(STORED DATA Opens)

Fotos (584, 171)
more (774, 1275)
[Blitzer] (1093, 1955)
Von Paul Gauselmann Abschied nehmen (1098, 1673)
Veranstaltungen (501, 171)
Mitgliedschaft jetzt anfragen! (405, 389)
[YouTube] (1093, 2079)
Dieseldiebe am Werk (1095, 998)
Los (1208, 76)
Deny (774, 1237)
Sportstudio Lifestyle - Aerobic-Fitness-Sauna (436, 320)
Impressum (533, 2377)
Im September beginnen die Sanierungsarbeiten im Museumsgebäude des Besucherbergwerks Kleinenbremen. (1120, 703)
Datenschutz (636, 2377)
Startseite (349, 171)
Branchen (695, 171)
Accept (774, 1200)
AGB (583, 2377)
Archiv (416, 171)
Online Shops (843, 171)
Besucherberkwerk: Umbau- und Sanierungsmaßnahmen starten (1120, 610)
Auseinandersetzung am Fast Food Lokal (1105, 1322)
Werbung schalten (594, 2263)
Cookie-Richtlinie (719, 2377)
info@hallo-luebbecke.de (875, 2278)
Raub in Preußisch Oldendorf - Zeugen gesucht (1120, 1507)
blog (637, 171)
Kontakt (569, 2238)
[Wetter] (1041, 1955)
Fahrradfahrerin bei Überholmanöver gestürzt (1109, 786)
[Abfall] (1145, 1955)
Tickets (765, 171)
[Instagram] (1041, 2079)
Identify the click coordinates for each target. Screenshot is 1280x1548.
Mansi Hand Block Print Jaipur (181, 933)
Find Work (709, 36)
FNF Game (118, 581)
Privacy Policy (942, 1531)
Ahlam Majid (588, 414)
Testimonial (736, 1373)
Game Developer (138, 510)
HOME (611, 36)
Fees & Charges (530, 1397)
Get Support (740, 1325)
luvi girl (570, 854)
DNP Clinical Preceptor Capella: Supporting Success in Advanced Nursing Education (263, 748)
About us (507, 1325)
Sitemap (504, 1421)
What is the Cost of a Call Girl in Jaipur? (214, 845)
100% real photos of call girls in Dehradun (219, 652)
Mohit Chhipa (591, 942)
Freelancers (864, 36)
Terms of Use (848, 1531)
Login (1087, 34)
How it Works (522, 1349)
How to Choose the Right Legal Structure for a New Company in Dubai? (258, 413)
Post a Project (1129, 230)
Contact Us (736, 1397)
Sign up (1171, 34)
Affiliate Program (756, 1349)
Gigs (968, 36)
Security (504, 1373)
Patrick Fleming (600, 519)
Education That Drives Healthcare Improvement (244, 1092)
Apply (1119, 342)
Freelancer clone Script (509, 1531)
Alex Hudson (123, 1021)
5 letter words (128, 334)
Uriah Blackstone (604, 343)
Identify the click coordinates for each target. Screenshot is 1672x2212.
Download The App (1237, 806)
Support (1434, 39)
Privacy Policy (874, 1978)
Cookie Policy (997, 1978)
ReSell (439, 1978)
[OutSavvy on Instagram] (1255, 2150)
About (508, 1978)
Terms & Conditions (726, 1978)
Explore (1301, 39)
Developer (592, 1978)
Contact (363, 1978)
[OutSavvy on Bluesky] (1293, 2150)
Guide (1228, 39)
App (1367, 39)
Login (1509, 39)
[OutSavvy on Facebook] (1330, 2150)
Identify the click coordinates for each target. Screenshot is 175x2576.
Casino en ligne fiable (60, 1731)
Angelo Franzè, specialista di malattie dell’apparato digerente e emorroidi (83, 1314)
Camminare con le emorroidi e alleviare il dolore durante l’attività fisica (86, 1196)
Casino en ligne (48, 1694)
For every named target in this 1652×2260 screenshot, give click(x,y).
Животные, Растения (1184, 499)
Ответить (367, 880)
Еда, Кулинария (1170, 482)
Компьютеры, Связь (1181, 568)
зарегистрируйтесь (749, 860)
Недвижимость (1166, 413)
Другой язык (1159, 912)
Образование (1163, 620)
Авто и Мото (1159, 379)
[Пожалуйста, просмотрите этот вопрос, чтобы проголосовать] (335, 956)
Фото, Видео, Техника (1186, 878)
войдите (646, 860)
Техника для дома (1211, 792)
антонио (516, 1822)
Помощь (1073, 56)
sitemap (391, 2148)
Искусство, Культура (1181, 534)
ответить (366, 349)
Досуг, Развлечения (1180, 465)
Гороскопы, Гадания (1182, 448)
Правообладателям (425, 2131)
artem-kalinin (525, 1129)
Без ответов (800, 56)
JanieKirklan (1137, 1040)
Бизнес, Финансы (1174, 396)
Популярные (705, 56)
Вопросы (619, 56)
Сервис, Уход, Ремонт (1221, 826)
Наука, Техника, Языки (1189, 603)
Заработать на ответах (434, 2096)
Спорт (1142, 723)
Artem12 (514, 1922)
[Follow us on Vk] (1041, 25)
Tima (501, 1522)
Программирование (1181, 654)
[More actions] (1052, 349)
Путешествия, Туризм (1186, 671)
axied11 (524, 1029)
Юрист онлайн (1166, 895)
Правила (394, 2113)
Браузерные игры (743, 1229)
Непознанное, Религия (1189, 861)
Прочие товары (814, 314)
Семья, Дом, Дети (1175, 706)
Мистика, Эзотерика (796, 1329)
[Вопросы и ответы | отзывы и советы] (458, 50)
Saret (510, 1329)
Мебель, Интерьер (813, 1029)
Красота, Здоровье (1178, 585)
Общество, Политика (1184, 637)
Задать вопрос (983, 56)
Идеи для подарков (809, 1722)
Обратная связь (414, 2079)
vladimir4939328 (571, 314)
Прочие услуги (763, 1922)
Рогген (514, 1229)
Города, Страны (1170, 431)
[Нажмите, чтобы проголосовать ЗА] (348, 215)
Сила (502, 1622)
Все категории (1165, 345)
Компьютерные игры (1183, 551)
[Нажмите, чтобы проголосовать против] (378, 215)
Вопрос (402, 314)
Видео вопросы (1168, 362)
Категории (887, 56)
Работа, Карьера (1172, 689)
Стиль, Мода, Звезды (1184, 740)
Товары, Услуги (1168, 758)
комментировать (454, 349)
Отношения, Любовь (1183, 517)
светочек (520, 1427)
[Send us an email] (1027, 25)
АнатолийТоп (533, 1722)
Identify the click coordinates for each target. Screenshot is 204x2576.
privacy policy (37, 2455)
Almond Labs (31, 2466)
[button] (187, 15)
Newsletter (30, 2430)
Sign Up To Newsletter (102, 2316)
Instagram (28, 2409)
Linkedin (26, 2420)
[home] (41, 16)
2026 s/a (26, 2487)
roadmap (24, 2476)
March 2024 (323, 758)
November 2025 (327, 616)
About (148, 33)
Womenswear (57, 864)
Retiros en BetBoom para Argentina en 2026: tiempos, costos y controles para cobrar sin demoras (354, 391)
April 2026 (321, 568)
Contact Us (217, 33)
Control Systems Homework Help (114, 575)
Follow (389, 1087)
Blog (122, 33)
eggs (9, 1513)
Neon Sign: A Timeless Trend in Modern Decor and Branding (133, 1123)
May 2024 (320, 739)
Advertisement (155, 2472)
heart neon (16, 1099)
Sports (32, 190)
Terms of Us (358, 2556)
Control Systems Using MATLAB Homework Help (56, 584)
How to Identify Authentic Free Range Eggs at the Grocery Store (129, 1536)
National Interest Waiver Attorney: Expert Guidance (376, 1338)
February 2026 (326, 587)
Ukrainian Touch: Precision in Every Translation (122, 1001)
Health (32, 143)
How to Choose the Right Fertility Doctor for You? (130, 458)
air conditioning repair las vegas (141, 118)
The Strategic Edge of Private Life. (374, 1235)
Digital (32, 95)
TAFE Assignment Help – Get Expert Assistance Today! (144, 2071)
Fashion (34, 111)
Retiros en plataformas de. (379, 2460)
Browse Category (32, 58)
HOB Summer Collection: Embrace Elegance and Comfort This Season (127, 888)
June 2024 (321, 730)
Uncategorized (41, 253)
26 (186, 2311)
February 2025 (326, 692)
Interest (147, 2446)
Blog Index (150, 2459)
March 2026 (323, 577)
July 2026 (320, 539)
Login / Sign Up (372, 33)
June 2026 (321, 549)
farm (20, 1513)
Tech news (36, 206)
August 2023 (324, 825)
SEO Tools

(STORED DATA Closes)

- _WHAT IS NEEDED_
In the listing above, find the line with "Образование (1163, 620)" and the line with "Спорт (1142, 723)", then print exactly those two lines and every line between them, and nothing more.

- _THE COMPLETED TASK_
Образование (1163, 620)
Авто и Мото (1159, 379)
[Пожалуйста, просмотрите этот вопрос, чтобы проголосовать] (335, 956)
Фото, Видео, Техника (1186, 878)
войдите (646, 860)
Техника для дома (1211, 792)
антонио (516, 1822)
Помощь (1073, 56)
sitemap (391, 2148)
Искусство, Культура (1181, 534)
ответить (366, 349)
Досуг, Развлечения (1180, 465)
Гороскопы, Гадания (1182, 448)
Правообладателям (425, 2131)
artem-kalinin (525, 1129)
Без ответов (800, 56)
JanieKirklan (1137, 1040)
Бизнес, Финансы (1174, 396)
Популярные (705, 56)
Вопросы (619, 56)
Сервис, Уход, Ремонт (1221, 826)
Наука, Техника, Языки (1189, 603)
Заработать на ответах (434, 2096)
Спорт (1142, 723)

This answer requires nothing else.